• _Objective_: Return everything from the line that contains "Click the blue Suitable" down to the line that contains "Action: point(188,55)", with both of those lines included, and reproduce them without any change.
** begin Material supplied **
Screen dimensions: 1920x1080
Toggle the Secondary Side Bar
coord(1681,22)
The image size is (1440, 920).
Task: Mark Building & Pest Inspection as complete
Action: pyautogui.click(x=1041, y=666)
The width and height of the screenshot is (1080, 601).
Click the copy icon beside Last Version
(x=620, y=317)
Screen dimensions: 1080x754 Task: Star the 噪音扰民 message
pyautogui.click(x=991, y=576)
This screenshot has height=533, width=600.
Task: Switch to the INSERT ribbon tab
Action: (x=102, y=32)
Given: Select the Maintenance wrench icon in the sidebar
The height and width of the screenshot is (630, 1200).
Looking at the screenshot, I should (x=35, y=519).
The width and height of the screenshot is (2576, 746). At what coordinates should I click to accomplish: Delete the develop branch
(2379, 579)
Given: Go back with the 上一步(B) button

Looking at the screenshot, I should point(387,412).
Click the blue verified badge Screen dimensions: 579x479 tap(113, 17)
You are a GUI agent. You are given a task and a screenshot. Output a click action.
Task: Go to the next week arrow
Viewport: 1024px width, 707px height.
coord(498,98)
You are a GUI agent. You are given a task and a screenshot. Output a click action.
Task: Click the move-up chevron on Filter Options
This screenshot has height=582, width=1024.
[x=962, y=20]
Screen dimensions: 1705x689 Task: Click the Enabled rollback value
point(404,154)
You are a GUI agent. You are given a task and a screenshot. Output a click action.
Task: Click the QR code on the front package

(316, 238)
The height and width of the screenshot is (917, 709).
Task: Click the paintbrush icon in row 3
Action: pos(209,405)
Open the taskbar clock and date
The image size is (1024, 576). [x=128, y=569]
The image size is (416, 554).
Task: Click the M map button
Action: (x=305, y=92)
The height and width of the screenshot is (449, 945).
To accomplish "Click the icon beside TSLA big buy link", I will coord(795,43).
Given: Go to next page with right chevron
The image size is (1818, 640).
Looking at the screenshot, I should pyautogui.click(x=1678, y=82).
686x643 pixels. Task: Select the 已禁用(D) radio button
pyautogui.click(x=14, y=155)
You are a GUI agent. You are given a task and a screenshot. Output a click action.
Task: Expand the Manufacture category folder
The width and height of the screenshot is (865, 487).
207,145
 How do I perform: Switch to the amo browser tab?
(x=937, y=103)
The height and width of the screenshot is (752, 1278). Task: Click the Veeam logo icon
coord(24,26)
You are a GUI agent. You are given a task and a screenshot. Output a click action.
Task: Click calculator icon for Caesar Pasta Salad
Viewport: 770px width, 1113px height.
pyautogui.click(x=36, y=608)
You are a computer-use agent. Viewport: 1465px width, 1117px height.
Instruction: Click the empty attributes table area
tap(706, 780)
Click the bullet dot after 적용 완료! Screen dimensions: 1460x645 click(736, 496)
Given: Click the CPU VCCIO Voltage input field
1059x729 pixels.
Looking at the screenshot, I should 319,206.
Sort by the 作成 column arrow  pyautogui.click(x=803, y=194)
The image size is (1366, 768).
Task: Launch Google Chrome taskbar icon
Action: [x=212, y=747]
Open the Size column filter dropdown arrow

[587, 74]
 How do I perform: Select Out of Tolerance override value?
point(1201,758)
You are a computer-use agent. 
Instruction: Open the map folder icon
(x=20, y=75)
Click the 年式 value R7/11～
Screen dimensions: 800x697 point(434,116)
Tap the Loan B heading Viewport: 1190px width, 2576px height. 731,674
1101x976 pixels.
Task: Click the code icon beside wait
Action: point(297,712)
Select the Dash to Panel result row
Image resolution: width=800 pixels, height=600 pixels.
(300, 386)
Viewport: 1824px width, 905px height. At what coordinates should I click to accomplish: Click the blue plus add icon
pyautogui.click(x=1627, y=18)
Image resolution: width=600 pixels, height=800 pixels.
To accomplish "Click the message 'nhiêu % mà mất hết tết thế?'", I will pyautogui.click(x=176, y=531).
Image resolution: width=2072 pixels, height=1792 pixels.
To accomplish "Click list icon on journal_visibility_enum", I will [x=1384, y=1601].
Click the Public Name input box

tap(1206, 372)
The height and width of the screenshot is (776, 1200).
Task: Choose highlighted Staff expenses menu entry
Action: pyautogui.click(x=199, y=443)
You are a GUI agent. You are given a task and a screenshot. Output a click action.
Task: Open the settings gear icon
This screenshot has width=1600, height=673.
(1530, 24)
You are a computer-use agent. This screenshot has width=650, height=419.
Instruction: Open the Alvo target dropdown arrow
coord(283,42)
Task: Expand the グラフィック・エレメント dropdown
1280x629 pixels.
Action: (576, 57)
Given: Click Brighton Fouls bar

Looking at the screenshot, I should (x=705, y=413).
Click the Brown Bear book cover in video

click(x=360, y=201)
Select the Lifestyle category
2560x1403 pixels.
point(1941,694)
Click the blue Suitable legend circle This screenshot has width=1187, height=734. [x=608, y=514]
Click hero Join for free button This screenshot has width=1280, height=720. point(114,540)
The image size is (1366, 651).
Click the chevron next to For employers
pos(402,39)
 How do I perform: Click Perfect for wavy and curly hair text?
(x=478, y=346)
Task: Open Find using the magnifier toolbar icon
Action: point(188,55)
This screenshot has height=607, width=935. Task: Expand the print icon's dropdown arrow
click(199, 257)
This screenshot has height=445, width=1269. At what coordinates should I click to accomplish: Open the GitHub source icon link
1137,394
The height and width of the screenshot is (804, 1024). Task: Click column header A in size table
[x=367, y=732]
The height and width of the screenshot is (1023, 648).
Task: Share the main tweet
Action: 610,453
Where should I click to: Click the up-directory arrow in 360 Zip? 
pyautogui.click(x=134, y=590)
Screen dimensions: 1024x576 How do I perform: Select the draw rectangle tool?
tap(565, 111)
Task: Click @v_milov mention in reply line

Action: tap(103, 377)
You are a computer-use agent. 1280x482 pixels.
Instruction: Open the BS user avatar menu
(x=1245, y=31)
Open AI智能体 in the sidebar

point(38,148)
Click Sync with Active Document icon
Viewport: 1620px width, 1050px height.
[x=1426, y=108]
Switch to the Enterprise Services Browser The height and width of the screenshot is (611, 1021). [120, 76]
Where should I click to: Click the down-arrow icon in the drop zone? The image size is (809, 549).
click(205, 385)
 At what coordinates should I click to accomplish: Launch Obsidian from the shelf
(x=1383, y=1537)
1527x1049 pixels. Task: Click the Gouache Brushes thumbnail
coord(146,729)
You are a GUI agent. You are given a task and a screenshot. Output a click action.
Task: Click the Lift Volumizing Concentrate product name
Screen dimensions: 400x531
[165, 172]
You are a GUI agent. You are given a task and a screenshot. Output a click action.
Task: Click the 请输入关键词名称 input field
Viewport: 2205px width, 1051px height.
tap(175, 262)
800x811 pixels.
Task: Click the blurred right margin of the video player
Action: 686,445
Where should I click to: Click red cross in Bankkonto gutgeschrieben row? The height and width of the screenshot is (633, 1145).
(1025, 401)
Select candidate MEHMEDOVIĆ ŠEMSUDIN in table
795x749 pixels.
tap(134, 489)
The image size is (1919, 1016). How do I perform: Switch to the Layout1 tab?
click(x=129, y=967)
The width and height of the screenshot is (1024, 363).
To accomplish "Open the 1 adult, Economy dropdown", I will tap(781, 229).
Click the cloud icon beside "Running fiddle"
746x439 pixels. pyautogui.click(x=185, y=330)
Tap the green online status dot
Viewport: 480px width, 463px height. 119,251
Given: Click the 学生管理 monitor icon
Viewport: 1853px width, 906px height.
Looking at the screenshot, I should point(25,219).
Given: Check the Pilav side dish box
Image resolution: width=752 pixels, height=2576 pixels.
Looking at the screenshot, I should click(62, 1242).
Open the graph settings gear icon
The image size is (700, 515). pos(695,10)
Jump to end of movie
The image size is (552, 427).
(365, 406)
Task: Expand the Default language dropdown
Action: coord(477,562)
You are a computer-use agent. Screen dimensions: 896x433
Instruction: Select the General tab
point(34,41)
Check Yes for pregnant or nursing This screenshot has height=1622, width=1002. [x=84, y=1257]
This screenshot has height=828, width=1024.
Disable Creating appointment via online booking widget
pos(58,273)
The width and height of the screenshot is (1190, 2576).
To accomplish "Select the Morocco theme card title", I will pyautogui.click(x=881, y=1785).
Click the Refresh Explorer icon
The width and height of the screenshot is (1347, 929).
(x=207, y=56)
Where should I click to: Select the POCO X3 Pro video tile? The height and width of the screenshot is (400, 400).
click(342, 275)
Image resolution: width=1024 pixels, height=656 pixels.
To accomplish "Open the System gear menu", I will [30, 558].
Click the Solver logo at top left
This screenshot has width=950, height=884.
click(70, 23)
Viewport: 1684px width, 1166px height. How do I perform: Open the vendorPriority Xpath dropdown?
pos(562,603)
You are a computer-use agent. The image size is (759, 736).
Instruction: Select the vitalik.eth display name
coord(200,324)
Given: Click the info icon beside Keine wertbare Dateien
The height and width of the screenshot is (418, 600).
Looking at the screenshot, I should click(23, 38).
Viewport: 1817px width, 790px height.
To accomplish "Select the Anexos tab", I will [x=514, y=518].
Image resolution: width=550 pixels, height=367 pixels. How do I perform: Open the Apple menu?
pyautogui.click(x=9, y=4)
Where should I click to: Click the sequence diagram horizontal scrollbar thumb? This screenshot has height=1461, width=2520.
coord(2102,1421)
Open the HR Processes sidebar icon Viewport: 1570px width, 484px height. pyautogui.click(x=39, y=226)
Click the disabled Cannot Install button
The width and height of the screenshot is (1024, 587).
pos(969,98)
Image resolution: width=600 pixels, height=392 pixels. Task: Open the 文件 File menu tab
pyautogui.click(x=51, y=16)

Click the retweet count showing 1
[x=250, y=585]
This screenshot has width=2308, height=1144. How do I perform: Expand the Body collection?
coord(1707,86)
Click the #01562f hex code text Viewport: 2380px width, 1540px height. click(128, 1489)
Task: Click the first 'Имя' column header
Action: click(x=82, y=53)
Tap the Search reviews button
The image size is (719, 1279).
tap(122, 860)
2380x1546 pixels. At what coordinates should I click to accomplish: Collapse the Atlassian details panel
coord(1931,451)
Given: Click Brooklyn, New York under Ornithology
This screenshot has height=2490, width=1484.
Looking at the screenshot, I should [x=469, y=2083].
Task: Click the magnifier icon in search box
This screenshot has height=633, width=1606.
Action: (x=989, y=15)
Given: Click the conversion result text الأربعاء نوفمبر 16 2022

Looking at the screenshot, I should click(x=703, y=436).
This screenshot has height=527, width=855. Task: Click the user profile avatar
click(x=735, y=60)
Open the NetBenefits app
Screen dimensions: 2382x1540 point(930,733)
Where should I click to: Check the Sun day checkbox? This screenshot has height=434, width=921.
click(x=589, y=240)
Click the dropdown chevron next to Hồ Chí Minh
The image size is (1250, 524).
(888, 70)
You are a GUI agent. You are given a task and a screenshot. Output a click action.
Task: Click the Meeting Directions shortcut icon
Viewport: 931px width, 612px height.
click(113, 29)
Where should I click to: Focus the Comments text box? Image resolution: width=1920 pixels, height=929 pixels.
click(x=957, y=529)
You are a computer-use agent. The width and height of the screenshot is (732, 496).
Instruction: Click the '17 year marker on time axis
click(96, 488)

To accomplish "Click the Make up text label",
** end Material supplied **
• _Solution to this problem_:
Click the blue Suitable legend circle This screenshot has width=1187, height=734. [x=608, y=514]
Click hero Join for free button This screenshot has width=1280, height=720. point(114,540)
The image size is (1366, 651).
Click the chevron next to For employers
pos(402,39)
 How do I perform: Click Perfect for wavy and curly hair text?
(x=478, y=346)
Task: Open Find using the magnifier toolbar icon
Action: point(188,55)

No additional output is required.